Dos tentaciones recurrentes asedian a las personas mayores: anclarse férreamente en el ayer y mirar con fobia el mañana. Pasado y futuro acosan como una tenaza opresora originando estados depresivos y difíciles de evaluar porque en cada persona reviste características peculiares con un común denominador: evadirse del presente que tenemos delante aunque sea fugaz. Resulta penoso que no pocas personas ancianas todavía en buen uso de sus facultades mentales se empeñan en encasillarse en un pasado atiborrado de recuerdos. Y si abandonan el pasado para mirar el tiempo futuro sienten terror morboso por una nube espesa de inseguridades que se centran en el mal estado de la salud, de dependencia de los demás, soledad prolongada, y ausencia de los familiares, además de otros motivos. Convendría recordar la queja de una persona angustiada por posibles pruebas, que confesaban antes de morir: ¡pobre de mí! Me he pasado gran parte de mi vida temiendo males y desgracias que nunca sucedieron”. Y es que las tres cuartas partes de nuestros temores son pura imaginación.

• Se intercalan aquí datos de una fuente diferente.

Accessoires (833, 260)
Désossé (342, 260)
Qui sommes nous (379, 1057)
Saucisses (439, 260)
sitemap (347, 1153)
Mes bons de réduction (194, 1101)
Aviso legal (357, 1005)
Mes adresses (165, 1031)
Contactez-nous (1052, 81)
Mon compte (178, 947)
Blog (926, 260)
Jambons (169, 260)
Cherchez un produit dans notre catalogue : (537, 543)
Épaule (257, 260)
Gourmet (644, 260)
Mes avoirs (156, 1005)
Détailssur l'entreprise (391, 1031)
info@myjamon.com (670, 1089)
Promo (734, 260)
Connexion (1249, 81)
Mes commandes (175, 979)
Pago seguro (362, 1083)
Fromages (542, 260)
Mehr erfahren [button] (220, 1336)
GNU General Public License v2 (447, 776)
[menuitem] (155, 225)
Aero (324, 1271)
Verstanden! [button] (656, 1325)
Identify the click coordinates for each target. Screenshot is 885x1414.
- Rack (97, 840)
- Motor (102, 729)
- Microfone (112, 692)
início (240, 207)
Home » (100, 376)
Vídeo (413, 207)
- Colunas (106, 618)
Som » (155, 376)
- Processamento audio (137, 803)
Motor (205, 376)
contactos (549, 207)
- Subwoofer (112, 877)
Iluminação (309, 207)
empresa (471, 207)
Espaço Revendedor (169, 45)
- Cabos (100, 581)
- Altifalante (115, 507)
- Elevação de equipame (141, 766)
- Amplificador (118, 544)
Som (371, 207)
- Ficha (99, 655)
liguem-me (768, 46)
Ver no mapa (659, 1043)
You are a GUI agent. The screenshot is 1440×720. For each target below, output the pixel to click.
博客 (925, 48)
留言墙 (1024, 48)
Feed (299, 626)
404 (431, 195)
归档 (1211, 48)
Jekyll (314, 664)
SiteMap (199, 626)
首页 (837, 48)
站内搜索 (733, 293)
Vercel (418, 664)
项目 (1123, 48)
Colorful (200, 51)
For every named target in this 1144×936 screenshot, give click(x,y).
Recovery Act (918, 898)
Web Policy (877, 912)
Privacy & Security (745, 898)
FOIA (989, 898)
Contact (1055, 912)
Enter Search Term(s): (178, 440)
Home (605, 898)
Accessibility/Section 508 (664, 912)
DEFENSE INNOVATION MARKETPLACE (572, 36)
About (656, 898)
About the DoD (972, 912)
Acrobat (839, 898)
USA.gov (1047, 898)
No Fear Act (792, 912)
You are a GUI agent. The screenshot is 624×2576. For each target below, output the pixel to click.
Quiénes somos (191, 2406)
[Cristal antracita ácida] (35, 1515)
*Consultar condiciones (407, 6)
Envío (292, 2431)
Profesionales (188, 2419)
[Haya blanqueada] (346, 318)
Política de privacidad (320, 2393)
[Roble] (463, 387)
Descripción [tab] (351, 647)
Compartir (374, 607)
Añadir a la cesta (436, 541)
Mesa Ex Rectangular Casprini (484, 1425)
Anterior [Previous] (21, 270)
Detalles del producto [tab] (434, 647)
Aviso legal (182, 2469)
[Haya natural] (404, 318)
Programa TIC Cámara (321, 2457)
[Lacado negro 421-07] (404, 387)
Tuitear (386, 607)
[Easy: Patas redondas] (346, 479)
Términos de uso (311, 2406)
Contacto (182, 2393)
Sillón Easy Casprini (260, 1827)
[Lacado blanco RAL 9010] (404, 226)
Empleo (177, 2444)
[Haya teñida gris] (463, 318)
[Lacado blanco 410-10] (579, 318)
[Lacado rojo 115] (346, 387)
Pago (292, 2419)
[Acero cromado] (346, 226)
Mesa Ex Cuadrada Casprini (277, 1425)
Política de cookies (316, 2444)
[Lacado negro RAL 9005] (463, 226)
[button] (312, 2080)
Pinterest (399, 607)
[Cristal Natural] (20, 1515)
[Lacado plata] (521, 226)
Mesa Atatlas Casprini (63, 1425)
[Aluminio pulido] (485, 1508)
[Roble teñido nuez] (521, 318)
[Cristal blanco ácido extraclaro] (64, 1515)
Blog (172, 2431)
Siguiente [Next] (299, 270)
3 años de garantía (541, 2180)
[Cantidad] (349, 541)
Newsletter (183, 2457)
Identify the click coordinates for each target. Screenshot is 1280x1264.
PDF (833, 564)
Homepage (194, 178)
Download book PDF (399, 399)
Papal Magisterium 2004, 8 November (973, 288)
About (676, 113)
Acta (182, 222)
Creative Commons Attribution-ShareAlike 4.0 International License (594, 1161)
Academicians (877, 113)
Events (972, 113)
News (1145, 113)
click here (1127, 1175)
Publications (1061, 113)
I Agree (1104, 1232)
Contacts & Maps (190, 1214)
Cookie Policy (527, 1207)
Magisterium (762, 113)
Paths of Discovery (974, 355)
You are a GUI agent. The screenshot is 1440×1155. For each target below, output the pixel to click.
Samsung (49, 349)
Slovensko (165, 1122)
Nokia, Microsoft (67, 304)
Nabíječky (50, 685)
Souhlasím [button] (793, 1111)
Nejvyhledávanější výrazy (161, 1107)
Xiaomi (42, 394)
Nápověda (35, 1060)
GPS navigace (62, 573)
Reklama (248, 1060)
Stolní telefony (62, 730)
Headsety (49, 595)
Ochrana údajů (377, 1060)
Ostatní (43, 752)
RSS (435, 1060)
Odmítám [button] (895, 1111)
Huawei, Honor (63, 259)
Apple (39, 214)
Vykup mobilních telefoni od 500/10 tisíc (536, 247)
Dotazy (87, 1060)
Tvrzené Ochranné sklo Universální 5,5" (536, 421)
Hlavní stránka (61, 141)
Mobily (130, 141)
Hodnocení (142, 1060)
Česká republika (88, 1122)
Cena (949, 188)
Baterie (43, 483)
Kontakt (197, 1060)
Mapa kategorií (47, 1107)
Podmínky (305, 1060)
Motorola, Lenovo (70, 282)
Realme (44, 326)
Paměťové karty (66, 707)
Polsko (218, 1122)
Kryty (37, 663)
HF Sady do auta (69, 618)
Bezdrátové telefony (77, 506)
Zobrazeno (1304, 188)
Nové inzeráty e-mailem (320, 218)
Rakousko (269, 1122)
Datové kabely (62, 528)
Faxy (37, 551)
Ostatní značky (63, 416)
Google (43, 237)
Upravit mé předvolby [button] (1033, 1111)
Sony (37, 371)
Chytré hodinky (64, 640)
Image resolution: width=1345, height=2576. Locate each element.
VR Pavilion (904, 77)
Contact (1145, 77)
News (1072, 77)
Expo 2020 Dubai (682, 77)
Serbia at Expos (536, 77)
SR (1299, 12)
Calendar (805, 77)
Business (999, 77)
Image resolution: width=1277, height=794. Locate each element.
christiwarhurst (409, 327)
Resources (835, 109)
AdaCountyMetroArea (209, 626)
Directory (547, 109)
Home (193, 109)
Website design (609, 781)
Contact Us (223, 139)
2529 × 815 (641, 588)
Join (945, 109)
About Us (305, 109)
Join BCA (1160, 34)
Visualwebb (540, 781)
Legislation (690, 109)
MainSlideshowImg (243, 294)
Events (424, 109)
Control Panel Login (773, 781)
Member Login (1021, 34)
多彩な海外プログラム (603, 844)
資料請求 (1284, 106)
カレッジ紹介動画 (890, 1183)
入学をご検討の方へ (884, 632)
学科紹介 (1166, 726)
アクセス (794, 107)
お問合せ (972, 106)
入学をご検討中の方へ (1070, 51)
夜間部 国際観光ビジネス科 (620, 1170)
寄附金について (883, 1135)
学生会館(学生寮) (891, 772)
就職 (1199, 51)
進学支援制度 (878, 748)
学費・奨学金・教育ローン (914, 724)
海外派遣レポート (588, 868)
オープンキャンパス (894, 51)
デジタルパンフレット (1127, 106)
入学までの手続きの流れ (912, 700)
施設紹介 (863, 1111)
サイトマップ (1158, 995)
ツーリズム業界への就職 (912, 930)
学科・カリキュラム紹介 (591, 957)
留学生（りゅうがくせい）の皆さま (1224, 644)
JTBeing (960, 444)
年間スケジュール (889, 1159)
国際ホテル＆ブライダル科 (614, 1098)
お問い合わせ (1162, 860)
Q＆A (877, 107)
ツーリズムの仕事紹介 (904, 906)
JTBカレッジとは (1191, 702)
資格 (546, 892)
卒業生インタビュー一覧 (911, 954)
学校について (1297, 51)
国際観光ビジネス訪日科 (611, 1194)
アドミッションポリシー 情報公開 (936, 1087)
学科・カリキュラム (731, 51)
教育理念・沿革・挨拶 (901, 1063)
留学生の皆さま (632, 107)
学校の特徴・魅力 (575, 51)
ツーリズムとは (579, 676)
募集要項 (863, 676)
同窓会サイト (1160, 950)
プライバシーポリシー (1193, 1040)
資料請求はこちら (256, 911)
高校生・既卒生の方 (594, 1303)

Urge, por tanto no dejarse avasallar por recuerdos nostálgicos que aprisionan el ánimo, como si lo pasado hubiera sido lo mejor de nuestra vida. Y no nos dejemos obsesionar tampoco por un futuro de negros y amenazadores presagios.
La vivencia de la vejez lleva consigo un tranquilo anonimato vivido en perfecta paz en una etapa de silencio interior, aunque nadie reclame nuestra presencia ni cuente con nuestros servicios. La verdadera alegría nace y fluye del manantial de nuestra esperanza anhelante dentro de un despojo total. Cuanto menos se posee de otras cosas, más capacidad y habilidad hay para esperar lo que se espera, y por consiguiente, más esperanza.